━━━━━ Available data

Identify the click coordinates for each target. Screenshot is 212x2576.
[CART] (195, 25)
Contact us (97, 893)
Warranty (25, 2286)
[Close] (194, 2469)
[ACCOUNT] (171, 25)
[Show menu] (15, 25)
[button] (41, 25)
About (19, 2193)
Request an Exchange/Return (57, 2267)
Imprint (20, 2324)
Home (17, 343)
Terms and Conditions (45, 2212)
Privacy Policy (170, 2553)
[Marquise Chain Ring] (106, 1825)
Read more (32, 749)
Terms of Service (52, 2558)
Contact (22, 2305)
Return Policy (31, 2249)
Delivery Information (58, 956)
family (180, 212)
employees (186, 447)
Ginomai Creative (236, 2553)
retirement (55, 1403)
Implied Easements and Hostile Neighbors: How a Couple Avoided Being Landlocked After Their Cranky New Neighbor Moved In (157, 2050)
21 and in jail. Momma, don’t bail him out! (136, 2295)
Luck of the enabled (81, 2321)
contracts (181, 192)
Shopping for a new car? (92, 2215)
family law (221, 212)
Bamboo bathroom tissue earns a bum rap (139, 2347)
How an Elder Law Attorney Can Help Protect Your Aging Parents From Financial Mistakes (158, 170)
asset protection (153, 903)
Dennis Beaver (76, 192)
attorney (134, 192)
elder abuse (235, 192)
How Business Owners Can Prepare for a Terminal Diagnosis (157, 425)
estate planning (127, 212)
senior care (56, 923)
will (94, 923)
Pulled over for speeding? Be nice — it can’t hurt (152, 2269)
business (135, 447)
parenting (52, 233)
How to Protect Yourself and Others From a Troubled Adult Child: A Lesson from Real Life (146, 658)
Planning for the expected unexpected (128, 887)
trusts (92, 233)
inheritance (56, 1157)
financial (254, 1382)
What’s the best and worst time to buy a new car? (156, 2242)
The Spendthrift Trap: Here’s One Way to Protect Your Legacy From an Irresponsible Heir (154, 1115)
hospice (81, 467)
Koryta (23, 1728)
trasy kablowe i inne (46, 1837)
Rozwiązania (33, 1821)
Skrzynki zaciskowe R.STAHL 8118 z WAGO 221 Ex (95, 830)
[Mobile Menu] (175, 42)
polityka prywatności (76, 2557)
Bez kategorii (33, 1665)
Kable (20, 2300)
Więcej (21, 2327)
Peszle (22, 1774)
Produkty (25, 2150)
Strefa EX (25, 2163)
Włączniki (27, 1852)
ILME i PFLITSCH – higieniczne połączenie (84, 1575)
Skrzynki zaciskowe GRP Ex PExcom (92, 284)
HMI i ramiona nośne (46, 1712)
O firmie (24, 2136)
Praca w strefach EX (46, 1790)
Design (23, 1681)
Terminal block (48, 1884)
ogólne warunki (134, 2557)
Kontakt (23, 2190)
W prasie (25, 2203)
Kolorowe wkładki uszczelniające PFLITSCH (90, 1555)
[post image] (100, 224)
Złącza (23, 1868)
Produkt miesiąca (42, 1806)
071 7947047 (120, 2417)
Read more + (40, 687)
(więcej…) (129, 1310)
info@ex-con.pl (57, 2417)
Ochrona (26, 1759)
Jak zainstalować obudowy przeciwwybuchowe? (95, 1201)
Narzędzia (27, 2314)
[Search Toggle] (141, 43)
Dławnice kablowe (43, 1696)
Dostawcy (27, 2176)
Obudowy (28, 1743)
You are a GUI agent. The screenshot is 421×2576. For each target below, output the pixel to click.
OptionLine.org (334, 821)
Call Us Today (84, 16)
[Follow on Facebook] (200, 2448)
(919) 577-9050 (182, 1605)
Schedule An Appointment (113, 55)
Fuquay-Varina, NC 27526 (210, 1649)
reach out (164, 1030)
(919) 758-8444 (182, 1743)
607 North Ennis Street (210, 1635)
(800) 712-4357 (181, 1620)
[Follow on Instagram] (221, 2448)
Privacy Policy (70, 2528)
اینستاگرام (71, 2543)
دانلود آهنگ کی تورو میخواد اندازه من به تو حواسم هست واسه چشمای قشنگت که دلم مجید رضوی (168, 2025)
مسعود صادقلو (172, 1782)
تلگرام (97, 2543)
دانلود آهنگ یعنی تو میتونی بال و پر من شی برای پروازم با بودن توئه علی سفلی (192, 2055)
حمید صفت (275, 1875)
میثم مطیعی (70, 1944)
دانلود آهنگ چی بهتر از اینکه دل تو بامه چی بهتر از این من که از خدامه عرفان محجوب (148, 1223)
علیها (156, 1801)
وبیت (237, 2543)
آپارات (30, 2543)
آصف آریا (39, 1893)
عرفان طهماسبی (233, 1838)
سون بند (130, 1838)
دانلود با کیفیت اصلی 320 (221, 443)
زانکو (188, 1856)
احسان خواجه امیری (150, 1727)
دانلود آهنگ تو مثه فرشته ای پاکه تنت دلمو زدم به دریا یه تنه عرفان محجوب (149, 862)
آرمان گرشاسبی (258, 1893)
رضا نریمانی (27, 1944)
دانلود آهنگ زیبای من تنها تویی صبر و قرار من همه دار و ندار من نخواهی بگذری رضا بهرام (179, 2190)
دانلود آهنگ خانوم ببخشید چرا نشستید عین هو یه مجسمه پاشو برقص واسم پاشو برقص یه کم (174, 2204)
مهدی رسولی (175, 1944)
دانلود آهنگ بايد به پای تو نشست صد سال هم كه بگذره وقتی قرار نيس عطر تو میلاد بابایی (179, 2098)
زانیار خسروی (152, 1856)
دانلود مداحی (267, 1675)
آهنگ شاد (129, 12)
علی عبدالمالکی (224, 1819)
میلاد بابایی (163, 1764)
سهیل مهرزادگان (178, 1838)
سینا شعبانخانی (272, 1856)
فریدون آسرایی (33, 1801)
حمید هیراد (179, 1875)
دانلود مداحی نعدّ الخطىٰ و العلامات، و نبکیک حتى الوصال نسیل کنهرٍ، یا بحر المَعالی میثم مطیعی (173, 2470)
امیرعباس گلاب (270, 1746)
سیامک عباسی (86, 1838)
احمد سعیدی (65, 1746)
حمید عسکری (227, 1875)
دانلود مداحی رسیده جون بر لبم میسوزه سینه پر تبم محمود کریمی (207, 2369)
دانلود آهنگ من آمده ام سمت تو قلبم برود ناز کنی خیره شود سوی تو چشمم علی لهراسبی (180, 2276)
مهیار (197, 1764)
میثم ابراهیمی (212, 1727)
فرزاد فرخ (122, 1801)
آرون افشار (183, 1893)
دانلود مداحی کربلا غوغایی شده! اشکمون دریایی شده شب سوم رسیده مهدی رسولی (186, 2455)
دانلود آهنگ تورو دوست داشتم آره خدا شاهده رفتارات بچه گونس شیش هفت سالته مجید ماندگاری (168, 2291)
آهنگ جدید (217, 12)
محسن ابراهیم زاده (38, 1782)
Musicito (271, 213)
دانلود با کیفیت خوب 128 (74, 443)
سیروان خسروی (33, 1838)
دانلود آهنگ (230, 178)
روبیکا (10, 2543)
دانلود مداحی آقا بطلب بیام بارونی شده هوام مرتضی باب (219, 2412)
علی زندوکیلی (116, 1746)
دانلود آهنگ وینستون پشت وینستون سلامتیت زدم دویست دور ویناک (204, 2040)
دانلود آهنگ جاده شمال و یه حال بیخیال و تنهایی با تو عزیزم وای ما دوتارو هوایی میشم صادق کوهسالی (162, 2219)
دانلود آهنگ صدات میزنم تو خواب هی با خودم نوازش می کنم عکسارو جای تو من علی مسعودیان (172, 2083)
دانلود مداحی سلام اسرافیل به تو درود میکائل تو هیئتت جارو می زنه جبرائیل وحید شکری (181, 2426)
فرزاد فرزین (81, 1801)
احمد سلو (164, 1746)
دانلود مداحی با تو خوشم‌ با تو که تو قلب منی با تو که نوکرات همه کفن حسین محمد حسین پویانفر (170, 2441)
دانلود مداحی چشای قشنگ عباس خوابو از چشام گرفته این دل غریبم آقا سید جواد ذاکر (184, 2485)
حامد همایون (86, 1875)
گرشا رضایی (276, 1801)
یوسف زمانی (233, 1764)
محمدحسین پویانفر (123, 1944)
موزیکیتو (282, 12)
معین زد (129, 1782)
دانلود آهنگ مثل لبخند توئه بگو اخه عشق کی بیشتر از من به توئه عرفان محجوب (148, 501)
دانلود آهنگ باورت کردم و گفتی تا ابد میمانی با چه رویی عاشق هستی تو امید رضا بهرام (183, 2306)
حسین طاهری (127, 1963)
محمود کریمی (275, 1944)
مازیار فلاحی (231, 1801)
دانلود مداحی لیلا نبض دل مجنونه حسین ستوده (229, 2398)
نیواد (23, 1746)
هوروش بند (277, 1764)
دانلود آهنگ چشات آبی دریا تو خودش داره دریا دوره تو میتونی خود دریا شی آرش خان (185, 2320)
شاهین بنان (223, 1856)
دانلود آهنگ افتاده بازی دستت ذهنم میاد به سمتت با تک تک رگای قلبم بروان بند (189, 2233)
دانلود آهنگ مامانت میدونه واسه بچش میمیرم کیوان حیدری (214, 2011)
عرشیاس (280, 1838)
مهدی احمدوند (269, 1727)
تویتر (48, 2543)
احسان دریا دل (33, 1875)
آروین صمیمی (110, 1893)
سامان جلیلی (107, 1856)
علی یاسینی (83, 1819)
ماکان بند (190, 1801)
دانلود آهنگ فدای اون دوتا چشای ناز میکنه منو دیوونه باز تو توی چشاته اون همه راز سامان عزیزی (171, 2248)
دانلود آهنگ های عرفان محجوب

━━━━━━━━━━

All lines from the top of the data through the line containing "Terms of Service (52, 2558)" need to be retyped exactly, and nothing more.

Identify the click coordinates for each target. Screenshot is 212x2576.
[CART] (195, 25)
Contact us (97, 893)
Warranty (25, 2286)
[Close] (194, 2469)
[ACCOUNT] (171, 25)
[Show menu] (15, 25)
[button] (41, 25)
About (19, 2193)
Request an Exchange/Return (57, 2267)
Imprint (20, 2324)
Home (17, 343)
Terms and Conditions (45, 2212)
Privacy Policy (170, 2553)
[Marquise Chain Ring] (106, 1825)
Read more (32, 749)
Terms of Service (52, 2558)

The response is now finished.